=== ABOUT THIS EXERCISE ===
Since only the written part is wanted, repeat the records exactly and omit the pictures.

EXERCISE DATA START

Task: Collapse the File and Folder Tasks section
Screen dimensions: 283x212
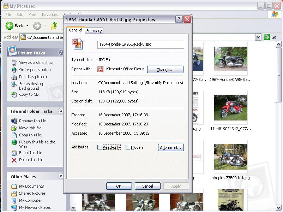Action: tap(61, 111)
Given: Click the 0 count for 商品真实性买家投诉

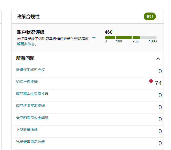Looking at the screenshot, I should coord(160,95).
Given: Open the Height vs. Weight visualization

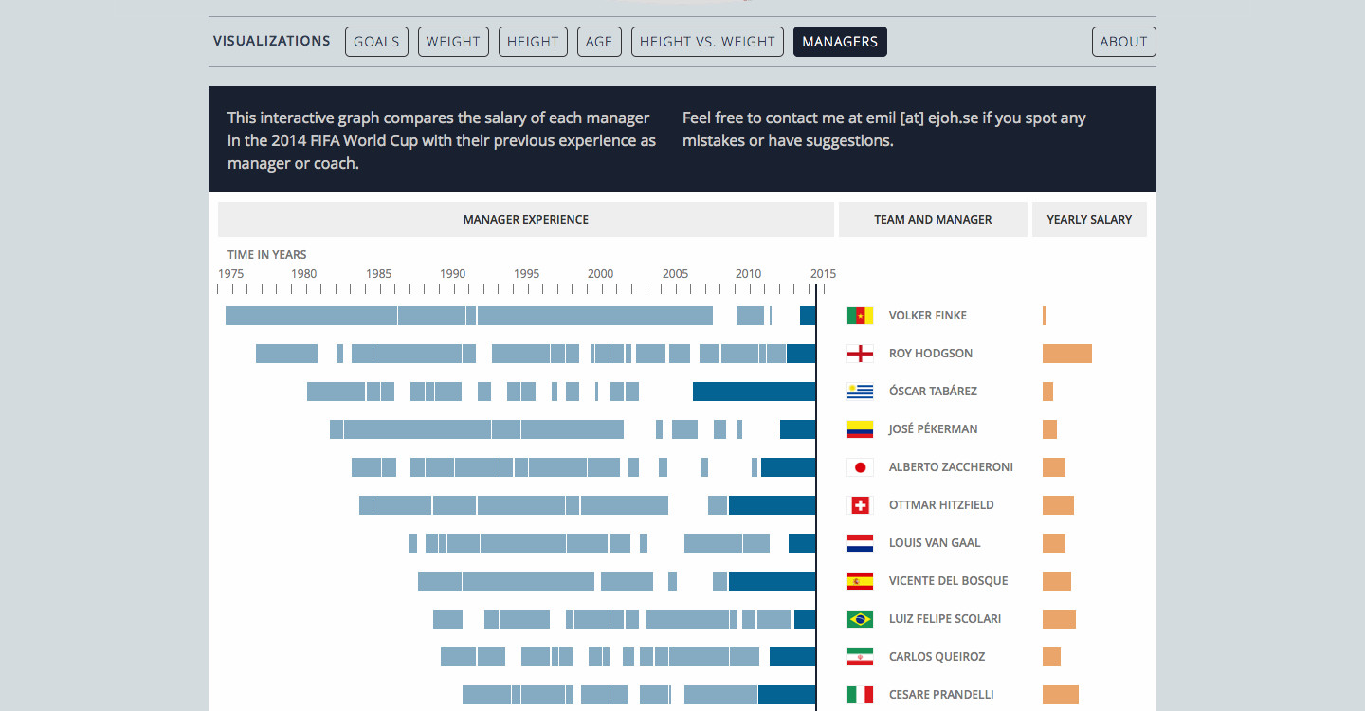Looking at the screenshot, I should click(707, 42).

EXERCISE DATA END

=== REPLY ===
Task: Collapse the File and Folder Tasks section
Screen dimensions: 283x212
Action: tap(61, 111)
Given: Click the 0 count for 商品真实性买家投诉

Looking at the screenshot, I should coord(160,95).
Given: Open the Height vs. Weight visualization

Looking at the screenshot, I should click(707, 42).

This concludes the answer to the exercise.